Kutipan Halaman.

┄┄┄┄┄┄┄┄┄┄

Jaksa ke Jerinx: Apakah Postingan Konspirasi COVID-19 Menunjukkan Empati ke Dokter?
Sidang Jerinx, Kamis, 1 Oktober (Tangkapan layar Youtube PN Denpasar)

Bagikan:

JAKARTA - Giliran jaksa penuntut umum menanggapi nota keberatan (eksepsi) penasihat hukum musisi I Gede Ari Astina alias Jerinx. Jaksa mengulas postingan Jerinx yang didakwa menyebarkan kebencian.

“Kami jaksa penuntut umum mengapresiasi terhadap penasihat hukum terdakwa yang telah mengakui membenarkan jika terdakwa benar mengunggah postingan di Instagram 13 Juni, sehingga memperkuat keyakinan kami tentang pembuktian dari surat dakwaan,” kata jaksa dalam sidang lanjutan Jerinx yang disiarkan di Youtube PN Denpasar, Kamis, 1 Oktober.

┄┄┄┄┄┄┄┄┄┄

Bahan Sumber.
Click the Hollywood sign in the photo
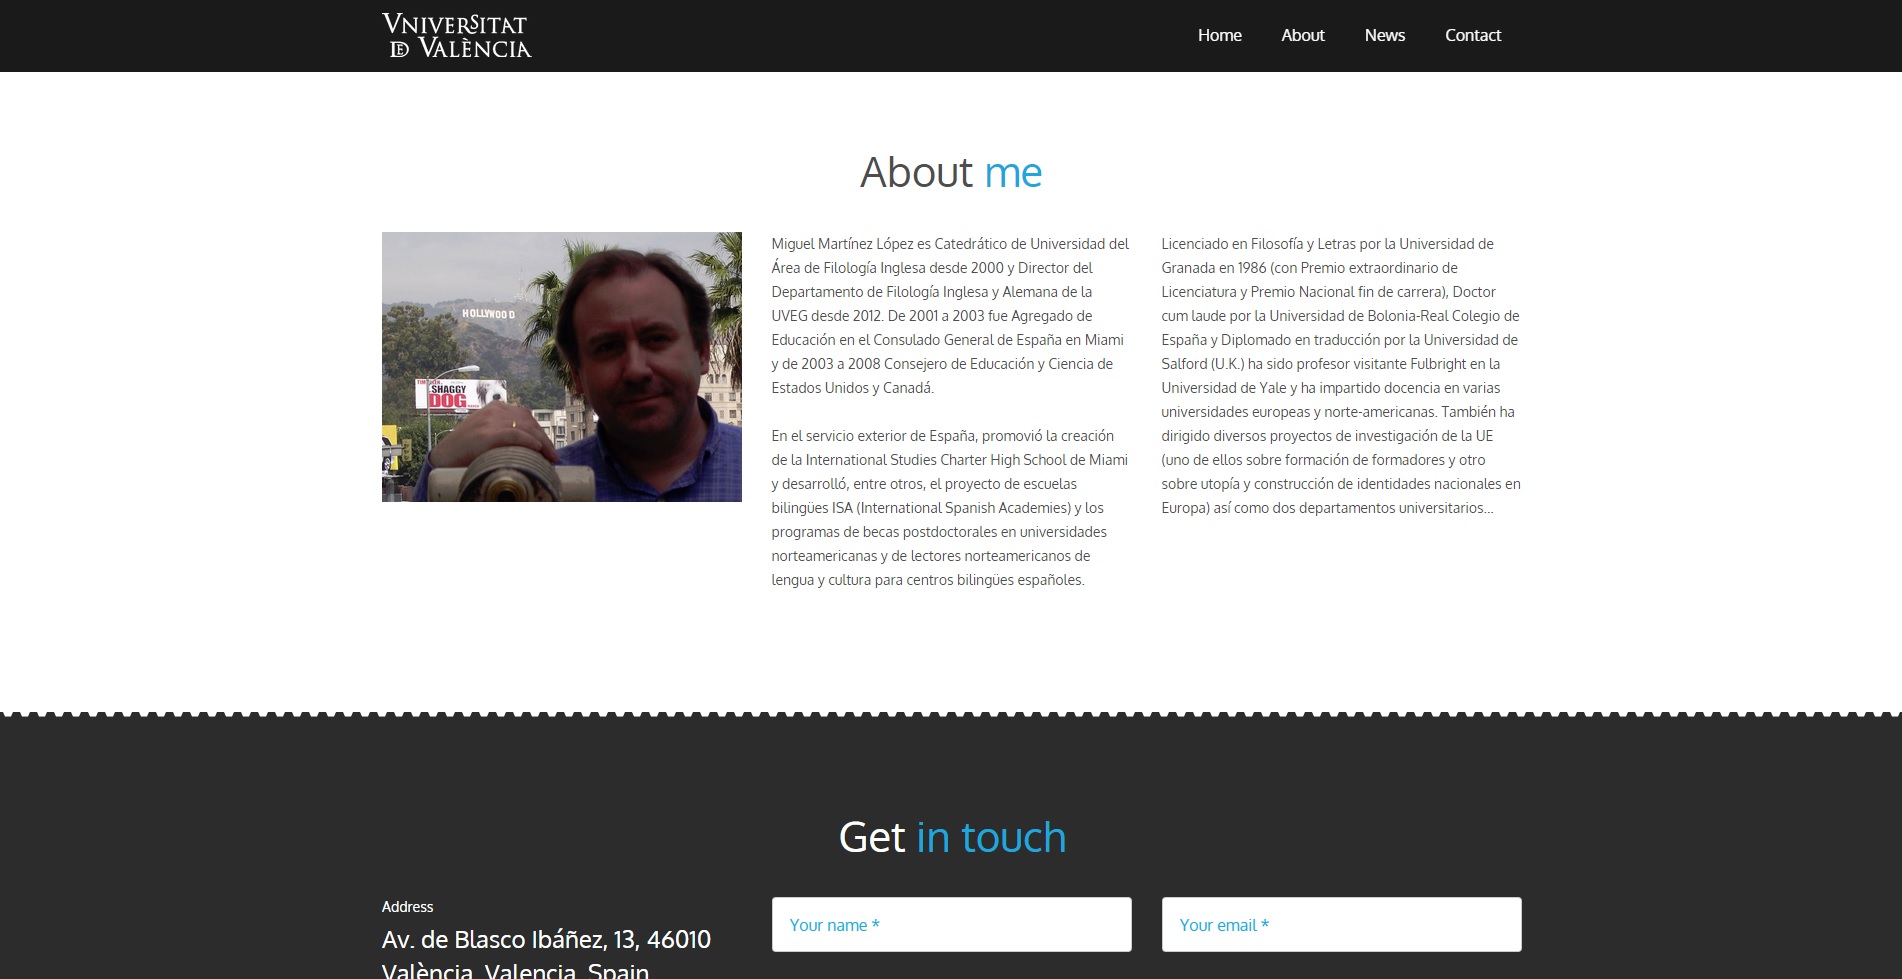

┄┄┄┄┄┄┄┄┄┄

Soal Latihan.
a) Salin tanpa perubahan bagian berita sidang Jerinx dari "JAKARTA - Giliran" sampai "Kamis, 1 Oktober.".
b) Ringkas paragraf berita sidang Jerinx yang diawali "JAKARTA - Giliran jaksa" menjadi satu kalimat yang tetap memuat fakta utamanya.

Hasil Berurutan.
a)
JAKARTA - Giliran jaksa penuntut umum menanggapi nota keberatan (eksepsi) penasihat hukum musisi I Gede Ari Astina alias Jerinx. Jaksa mengulas postingan Jerinx yang didakwa menyebarkan kebencian.

“Kami jaksa penuntut umum mengapresiasi terhadap penasihat hukum terdakwa yang telah mengakui membenarkan jika terdakwa benar mengunggah postingan di Instagram 13 Juni, sehingga memperkuat keyakinan kami tentang pembuktian dari surat dakwaan,” kata jaksa dalam sidang lanjutan Jerinx yang disiarkan di Youtube PN Denpasar, Kamis, 1 Oktober.

b) Jaksa penuntut umum menanggapi eksepsi penasihat hukum musisi I Gede Ari Astina alias Jerinx dan mengulas postingannya yang didakwa menyebarkan kebencian.